Big names confirmed for Durban 10km race

05 September 2017 - 08:12 By Matthew Savides
Joshua Kiprui Cheptegei of Uganda.
Joshua Kiprui Cheptegei of Uganda.
Image: Roger Sedres/ImageSA/Gallo Images

The world's second-best 10‚000m runner‚ Uganda’s Joshua Cheptegei‚ will headline the FNB Durban CITYSURFRUN - as organisers make good on a promise to make this the fastest 10km in the world.

Currently the best time set in 2017 is 27m 18s‚ by Bernard Kimeli of Kenya.

Cheptegei won silver at the 2017 World Championship‚ finishing behind now-retired Mo Farah.

National 10km record holder Stephen Mokoka has also been confirmed to take part in the race in Durban on October 8.

“We believe South Africa deserves to see the world’s best compete on our soil‚ racing against South Africa’s best‚” said Michael Meyer‚ managing director of Stillwater Sports‚ the organisers of the race.

“Having the best athletes in the world competing in South Africa raises the level of competition for our athletes. This‚ in turn‚ raises the performance of our South African athletes. When these athletes line up in international races‚ they can do so with confidence. It is a win-win situation. Our athletes’ standards improve and South Africa gets to see the world’s best live.”

The “fast and flat” course starts in front of the Moses Mabhida Stadium and finishes on the famed Golden Mile.

Cheptegei said he was looking forward to the race.

“Durban‚ I will see you on October 8. I am looking forward to this and want to run a very fast time. It is a great honour for me to be invited to this race and I will do my best to make sure it is all everyone expects‚” he said.

Upon hearing that Cheptegei will be on the start line‚ Mokoka said he was relishing the challenge.

“This is great news. Joshua is a very good racer. I competed against him in London at the World Championships in the 10‚000m‚ where he finished just behind Mo Farah. It is great that Stillwater Sports is bringing this calibre of athletes to South Africa. It inspires us‚” he said.

He hoped this would push him to beat his own national record of 27m 38s.

“When we race against these athletes at home‚ we must put on a show. The course is flat. With athletes like Joshua Cheptegei in the field‚ it will be fast. I think that I can break my own SA record‚” he said.

If Mokoka - or any other SA runner - does set a new national record‚ they will get a R300‚000 bonus. That increases to R500‚000 if the world record of 26m 44s is broken.

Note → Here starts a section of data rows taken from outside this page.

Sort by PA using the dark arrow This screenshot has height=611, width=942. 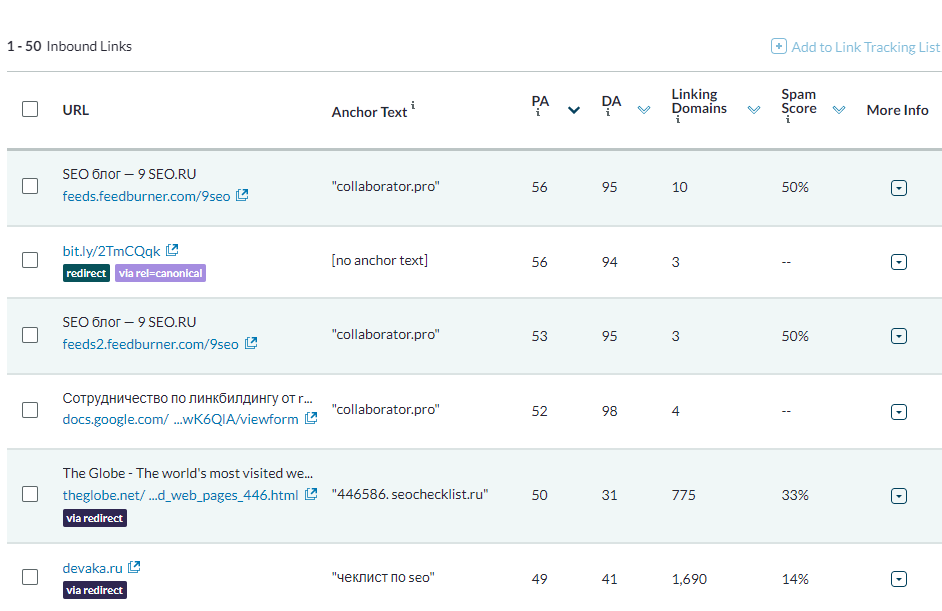(574, 110)
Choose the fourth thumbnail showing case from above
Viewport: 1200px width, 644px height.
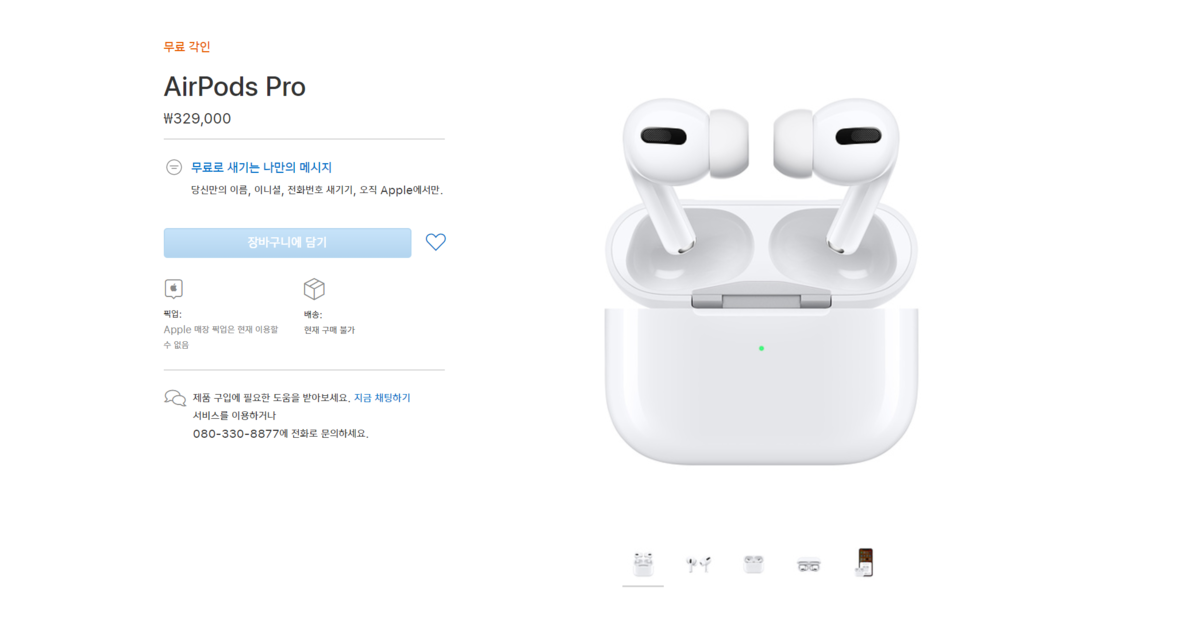click(x=809, y=565)
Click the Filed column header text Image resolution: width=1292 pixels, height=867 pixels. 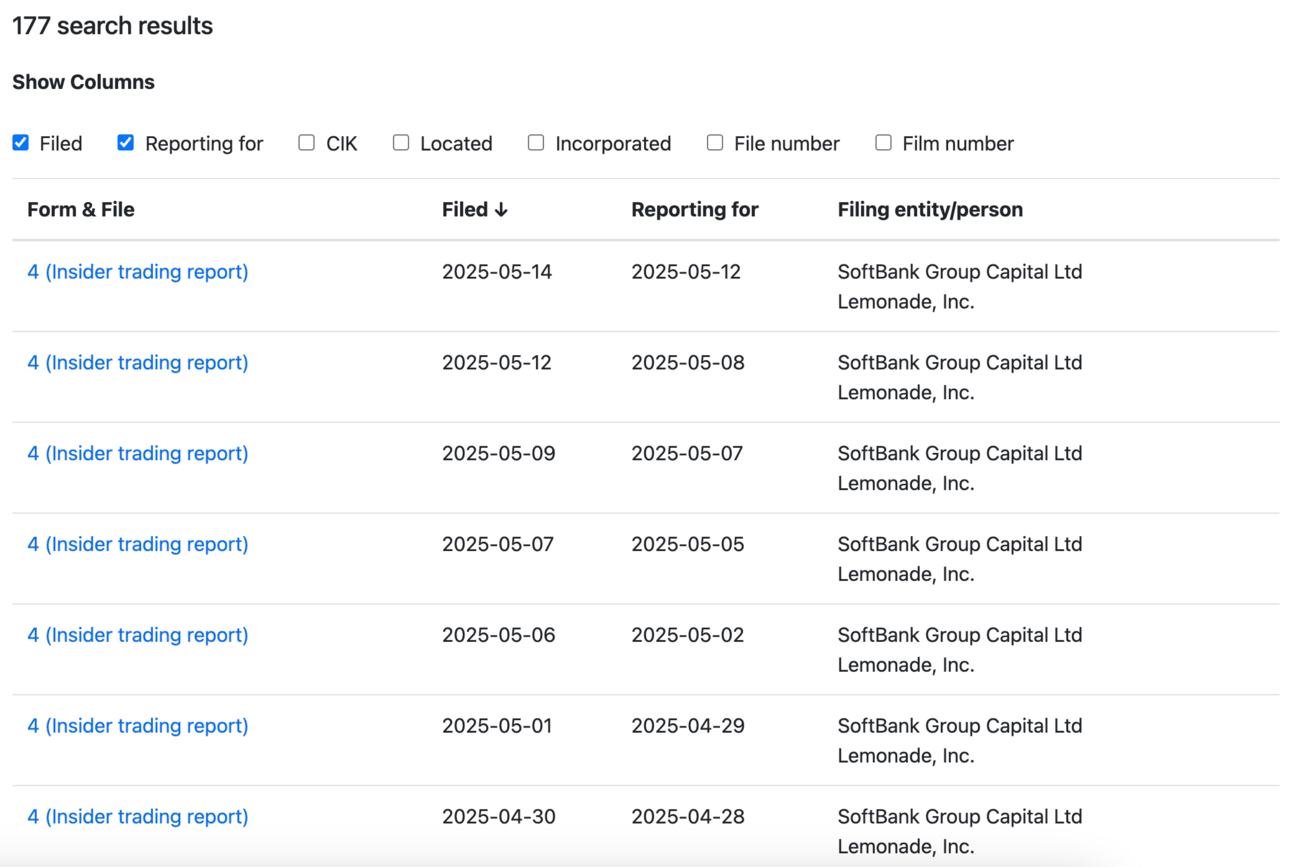point(465,210)
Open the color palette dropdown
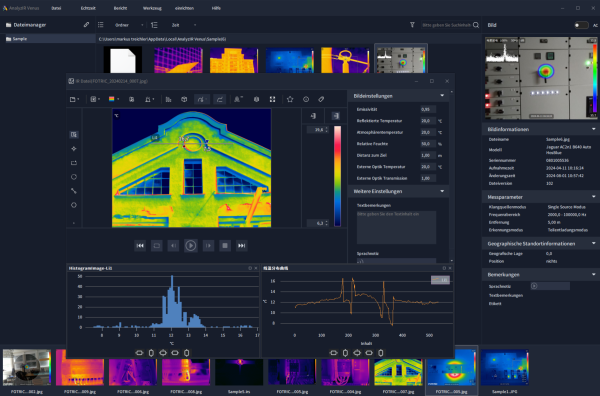 point(114,99)
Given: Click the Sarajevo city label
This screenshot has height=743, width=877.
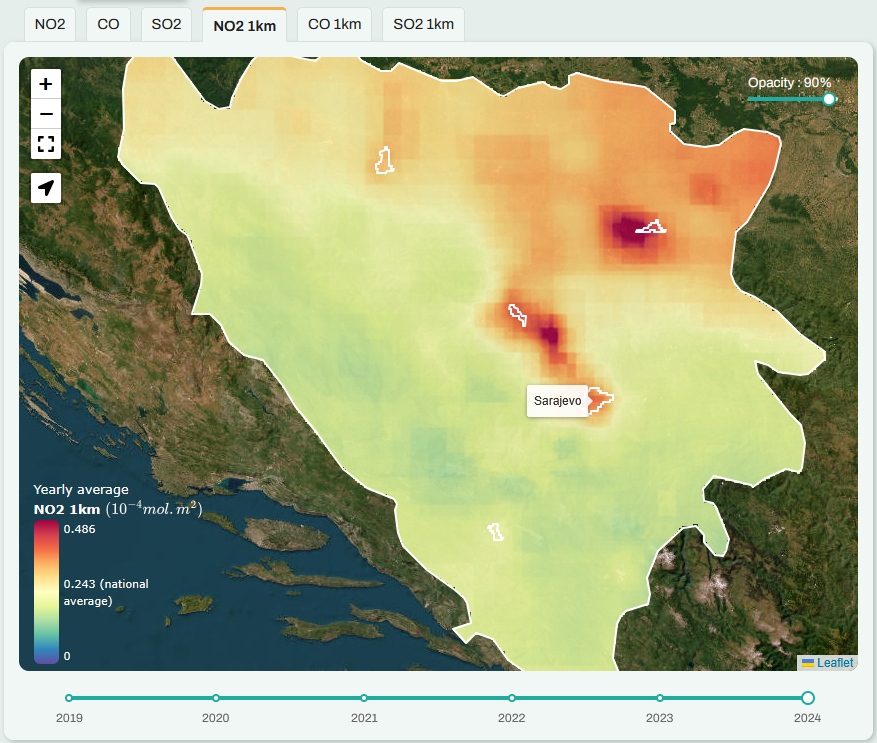Looking at the screenshot, I should [558, 400].
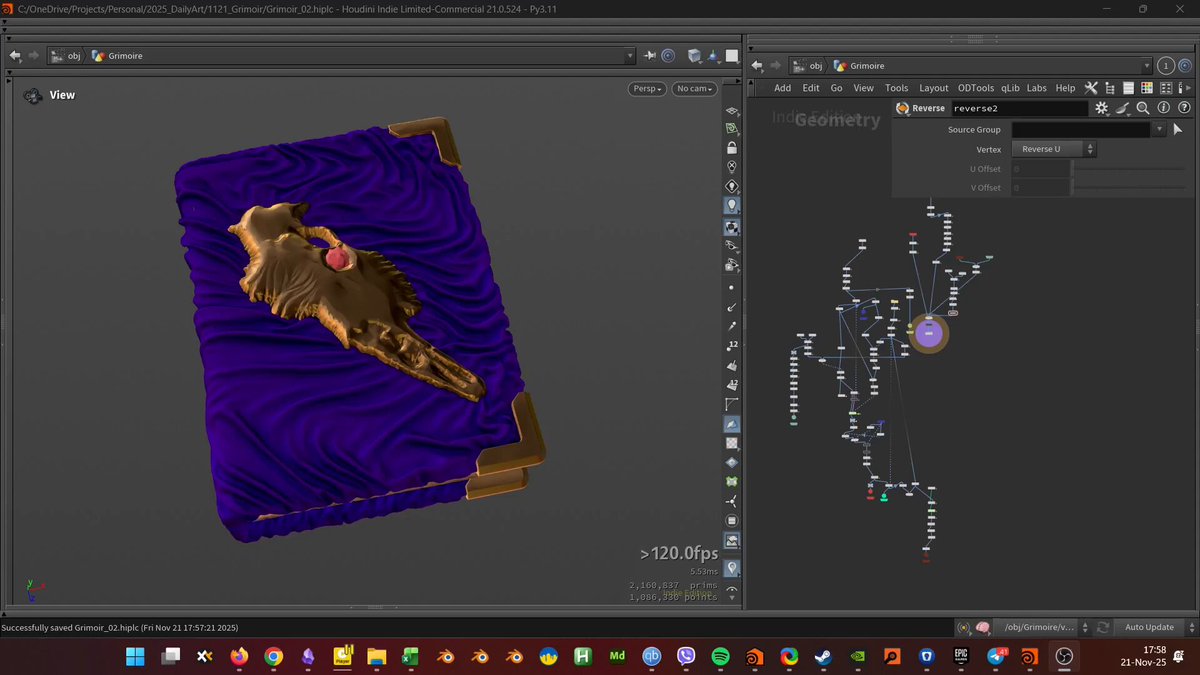
Task: Toggle the pin icon in viewport path bar
Action: (650, 56)
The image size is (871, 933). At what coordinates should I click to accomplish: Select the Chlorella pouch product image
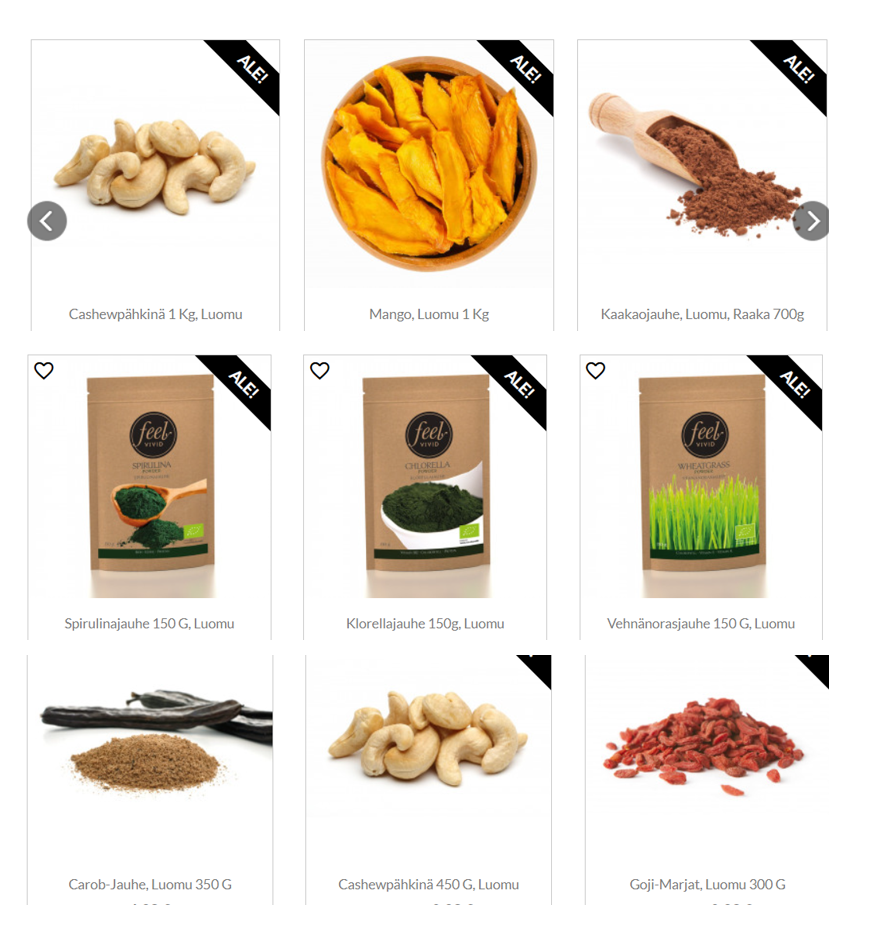point(427,485)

“When organisers offer these incentives‚ athletes are sure to put their hearts on the line. You will be treated to a showdown in Durban‚” said Cheptegei.

If he is to win the cash‚ Cheptegei will have to knock a minute off his personal best of 27m 46s.

“The athletes are hungry. And if they put on a good show they deserve to be rewarded‚” Meyer said.

“Imagine a new SA record or even a world record run in Durban. That will make a big statement in South African athletics circles‚ and is bound to raise the level of competition and hopefully inspire international athletes to race more in South Africa.”